Las alumnas aseveran que por la tarde les hicieron una revisión médica, pero solo les levantaban la ropa, consignaban si habían recibido algún golpe y les decían que les iban a dar medicamentos, pero nunca se los dieron. En la madrugada las pasaron a unas celdas, donde las humillaciones volvieron a ser constantes.

“Como a las 5 de la mañana nos metieron en la parte de adentro y nos entregaron nuestras cosas personales, pero antes de meternos a las celdas pasábamos a otra parte para que nos revisaran y fue ahí donde a nuestras compañeras les quitaban la ropa, les alzaban la blusa, les quitaban el brasier, les quitaban el pantalón y hasta les hacían bajar la ropa interior para revisarles que no llevaran nada”, explica Guzmán, quien relata con indignación que había hombres en los alrededores.

Luego de las audiencias, a los jóvenes detenidos les imputaron cargos por los delitos de robo con violencia, pandillerismo, motín, atentados contra la paz y la integridad corporal y patrimonial y del Estado, por lo que el juez encargado les dictó prisión preventiva.

En total, los jóvenes estuvieron detenidos cinco días hasta ser liberados debido a las presiones y múltiples protestas de sus compañeros de la normal. Sin embargo, tuvieron libertad condicional con medidas cautelares que les exigían firmar actas cada 15 días mientras continuaba su proceso legal, además de otras restricciones.

“Estábamos limitadas a muchas cosas porque no podíamos pasar por la caseta, no nos podíamos acercar a las líneas de autobuses, o sea, no podíamos hacer muchas cosas, pero íbamos a salir”, recuerda De Ocampo.

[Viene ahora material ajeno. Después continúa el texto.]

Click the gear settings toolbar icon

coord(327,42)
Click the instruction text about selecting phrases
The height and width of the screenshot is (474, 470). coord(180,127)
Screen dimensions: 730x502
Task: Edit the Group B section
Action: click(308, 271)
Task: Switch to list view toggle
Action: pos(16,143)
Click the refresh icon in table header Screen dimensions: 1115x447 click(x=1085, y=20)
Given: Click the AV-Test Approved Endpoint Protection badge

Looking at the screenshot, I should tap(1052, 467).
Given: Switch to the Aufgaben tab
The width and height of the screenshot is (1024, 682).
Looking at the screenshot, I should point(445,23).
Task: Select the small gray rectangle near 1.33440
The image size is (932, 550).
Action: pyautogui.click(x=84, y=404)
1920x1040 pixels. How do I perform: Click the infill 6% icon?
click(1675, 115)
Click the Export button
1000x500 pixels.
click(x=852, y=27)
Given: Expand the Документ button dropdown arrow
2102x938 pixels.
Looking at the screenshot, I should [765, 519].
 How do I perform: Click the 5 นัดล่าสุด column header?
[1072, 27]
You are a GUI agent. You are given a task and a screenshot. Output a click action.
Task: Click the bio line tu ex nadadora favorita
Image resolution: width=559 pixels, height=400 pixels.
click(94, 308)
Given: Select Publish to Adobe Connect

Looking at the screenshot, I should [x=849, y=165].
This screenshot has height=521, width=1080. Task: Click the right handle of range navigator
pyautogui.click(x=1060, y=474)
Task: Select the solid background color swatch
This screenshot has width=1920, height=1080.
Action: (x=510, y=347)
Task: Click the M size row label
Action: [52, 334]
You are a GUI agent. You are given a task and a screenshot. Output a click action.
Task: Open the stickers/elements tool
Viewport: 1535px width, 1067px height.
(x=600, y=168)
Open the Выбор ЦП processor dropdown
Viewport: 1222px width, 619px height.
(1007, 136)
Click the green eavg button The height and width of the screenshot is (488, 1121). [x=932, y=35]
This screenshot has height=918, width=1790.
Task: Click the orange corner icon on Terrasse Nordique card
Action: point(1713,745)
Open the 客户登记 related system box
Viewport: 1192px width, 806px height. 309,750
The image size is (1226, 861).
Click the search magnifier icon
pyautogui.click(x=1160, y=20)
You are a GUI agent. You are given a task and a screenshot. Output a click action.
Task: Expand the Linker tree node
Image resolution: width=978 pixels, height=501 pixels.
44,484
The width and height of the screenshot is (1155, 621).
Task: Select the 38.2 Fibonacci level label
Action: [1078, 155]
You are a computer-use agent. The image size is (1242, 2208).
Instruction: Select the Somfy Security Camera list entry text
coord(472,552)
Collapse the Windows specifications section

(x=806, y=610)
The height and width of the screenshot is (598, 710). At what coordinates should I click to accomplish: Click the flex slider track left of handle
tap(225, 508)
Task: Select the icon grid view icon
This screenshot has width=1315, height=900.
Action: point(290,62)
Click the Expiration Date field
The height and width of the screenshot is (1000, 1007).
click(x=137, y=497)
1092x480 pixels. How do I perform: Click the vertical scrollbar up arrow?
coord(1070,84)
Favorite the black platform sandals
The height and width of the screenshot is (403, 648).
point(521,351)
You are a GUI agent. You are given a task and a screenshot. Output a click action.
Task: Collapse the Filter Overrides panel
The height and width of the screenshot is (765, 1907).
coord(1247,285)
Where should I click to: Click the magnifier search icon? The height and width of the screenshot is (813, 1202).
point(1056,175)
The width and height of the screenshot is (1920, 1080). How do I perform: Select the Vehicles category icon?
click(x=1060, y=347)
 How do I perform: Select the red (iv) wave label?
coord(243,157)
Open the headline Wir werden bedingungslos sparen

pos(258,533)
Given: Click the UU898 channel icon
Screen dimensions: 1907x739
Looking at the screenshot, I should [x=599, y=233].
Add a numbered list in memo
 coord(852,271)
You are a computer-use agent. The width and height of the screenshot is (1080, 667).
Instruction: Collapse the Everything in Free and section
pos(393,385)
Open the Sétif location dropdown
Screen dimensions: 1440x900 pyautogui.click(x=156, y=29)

El equipo legal que asesora a este grupo de estudiantes dice que todavía no hay sentencias en estos casos y solo tienen registros de carpetas de investigación, por lo que el proceso judicial continúa.

A un año de distancia, los temores aún están presentes en la vida de estas estudiantes. “En mi caso, pues tengo miedo de volver a salir. Nos da pánico estar ahí porque recordamos otra vez lo que pasó y volverlo a vivir, o sea, no es tan fácil”, dice Guzmán con tensión.

Luego de una pausa, agrega: “Pero tampoco es decir ‘bueno, voy a dejar que el gobierno haga lo que quiera y ahora sí que nos mantenga sumisos’, sino que hay que estar apoyando a las movilizaciones, a nuestros compañeros, a las organizaciones que se levantan en defensa de sus derechos”.

En la actualidad, ocho mujeres que participaron en las acciones del 18 de mayo están demandando a las fuerzas policiales por los abusos que sufrieron durante su detención. 

“Ahorita uno no puede alzar la voz porque el mismo gobierno te calla. Y, como se dice, cuando una ley es injusta lo justo es desobedecerla también, o sea, si no lo hacemos nosotros nadie lo va a hacer”, asevera De Ocampo sobre lo que vivió el año pasado.